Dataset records
--------------------------------------------------

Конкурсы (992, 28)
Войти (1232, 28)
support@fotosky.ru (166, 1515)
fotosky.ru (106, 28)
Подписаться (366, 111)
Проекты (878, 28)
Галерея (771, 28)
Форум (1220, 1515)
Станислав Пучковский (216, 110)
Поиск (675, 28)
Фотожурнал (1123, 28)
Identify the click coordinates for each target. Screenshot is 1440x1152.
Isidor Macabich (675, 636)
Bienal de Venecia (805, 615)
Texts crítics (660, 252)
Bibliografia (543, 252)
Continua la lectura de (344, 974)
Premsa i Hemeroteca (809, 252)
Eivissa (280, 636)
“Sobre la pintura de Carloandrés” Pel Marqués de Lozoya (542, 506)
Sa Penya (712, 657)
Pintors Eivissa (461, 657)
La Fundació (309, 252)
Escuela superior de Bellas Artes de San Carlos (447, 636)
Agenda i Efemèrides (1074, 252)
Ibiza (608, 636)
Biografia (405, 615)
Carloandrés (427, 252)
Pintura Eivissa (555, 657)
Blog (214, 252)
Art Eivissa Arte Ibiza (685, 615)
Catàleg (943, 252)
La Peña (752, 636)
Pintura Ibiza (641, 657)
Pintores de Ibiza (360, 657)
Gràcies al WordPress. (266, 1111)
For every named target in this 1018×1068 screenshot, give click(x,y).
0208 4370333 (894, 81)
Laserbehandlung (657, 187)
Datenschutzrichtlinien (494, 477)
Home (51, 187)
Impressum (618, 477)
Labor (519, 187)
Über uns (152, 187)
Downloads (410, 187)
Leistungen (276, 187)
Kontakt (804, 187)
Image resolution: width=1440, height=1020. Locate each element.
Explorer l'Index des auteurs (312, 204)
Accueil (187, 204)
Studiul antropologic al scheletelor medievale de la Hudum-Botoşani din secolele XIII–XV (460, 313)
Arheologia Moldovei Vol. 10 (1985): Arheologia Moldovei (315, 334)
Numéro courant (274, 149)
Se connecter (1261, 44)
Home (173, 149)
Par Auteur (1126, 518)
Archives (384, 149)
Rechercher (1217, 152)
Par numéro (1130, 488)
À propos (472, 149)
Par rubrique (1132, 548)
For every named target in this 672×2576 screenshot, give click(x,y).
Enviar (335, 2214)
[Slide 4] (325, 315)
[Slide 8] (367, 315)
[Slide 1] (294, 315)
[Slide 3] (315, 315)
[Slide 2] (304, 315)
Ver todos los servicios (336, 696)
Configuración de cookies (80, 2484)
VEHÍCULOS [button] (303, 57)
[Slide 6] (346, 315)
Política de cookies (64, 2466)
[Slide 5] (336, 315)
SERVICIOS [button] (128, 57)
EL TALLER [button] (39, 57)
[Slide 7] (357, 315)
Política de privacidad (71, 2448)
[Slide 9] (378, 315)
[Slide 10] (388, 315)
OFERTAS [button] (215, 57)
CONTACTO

--------------------------------------------------

Written exercise
Copy all of the material above line for line, changing nothing.

Task solution
Конкурсы (992, 28)
Войти (1232, 28)
support@fotosky.ru (166, 1515)
fotosky.ru (106, 28)
Подписаться (366, 111)
Проекты (878, 28)
Галерея (771, 28)
Форум (1220, 1515)
Станислав Пучковский (216, 110)
Поиск (675, 28)
Фотожурнал (1123, 28)
Identify the click coordinates for each target. Screenshot is 1440x1152.
Isidor Macabich (675, 636)
Bienal de Venecia (805, 615)
Texts crítics (660, 252)
Bibliografia (543, 252)
Continua la lectura de (344, 974)
Premsa i Hemeroteca (809, 252)
Eivissa (280, 636)
“Sobre la pintura de Carloandrés” Pel Marqués de Lozoya (542, 506)
Sa Penya (712, 657)
Pintors Eivissa (461, 657)
La Fundació (309, 252)
Escuela superior de Bellas Artes de San Carlos (447, 636)
Agenda i Efemèrides (1074, 252)
Ibiza (608, 636)
Biografia (405, 615)
Carloandrés (427, 252)
Pintura Eivissa (555, 657)
Blog (214, 252)
Art Eivissa Arte Ibiza (685, 615)
Catàleg (943, 252)
La Peña (752, 636)
Pintura Ibiza (641, 657)
Pintores de Ibiza (360, 657)
Gràcies al WordPress. (266, 1111)
For every named target in this 1018×1068 screenshot, give click(x,y).
0208 4370333 (894, 81)
Laserbehandlung (657, 187)
Datenschutzrichtlinien (494, 477)
Home (51, 187)
Impressum (618, 477)
Labor (519, 187)
Über uns (152, 187)
Downloads (410, 187)
Leistungen (276, 187)
Kontakt (804, 187)
Image resolution: width=1440, height=1020. Locate each element.
Explorer l'Index des auteurs (312, 204)
Accueil (187, 204)
Studiul antropologic al scheletelor medievale de la Hudum-Botoşani din secolele XIII–XV (460, 313)
Arheologia Moldovei Vol. 10 (1985): Arheologia Moldovei (315, 334)
Numéro courant (274, 149)
Se connecter (1261, 44)
Home (173, 149)
Par Auteur (1126, 518)
Archives (384, 149)
Rechercher (1217, 152)
Par numéro (1130, 488)
À propos (472, 149)
Par rubrique (1132, 548)
For every named target in this 672×2576 screenshot, give click(x,y).
Enviar (335, 2214)
[Slide 4] (325, 315)
[Slide 8] (367, 315)
[Slide 1] (294, 315)
[Slide 3] (315, 315)
[Slide 2] (304, 315)
Ver todos los servicios (336, 696)
Configuración de cookies (80, 2484)
VEHÍCULOS [button] (303, 57)
[Slide 6] (346, 315)
Política de cookies (64, 2466)
[Slide 5] (336, 315)
SERVICIOS [button] (128, 57)
EL TALLER [button] (39, 57)
[Slide 7] (357, 315)
Política de privacidad (71, 2448)
[Slide 9] (378, 315)
[Slide 10] (388, 315)
OFERTAS [button] (215, 57)
CONTACTO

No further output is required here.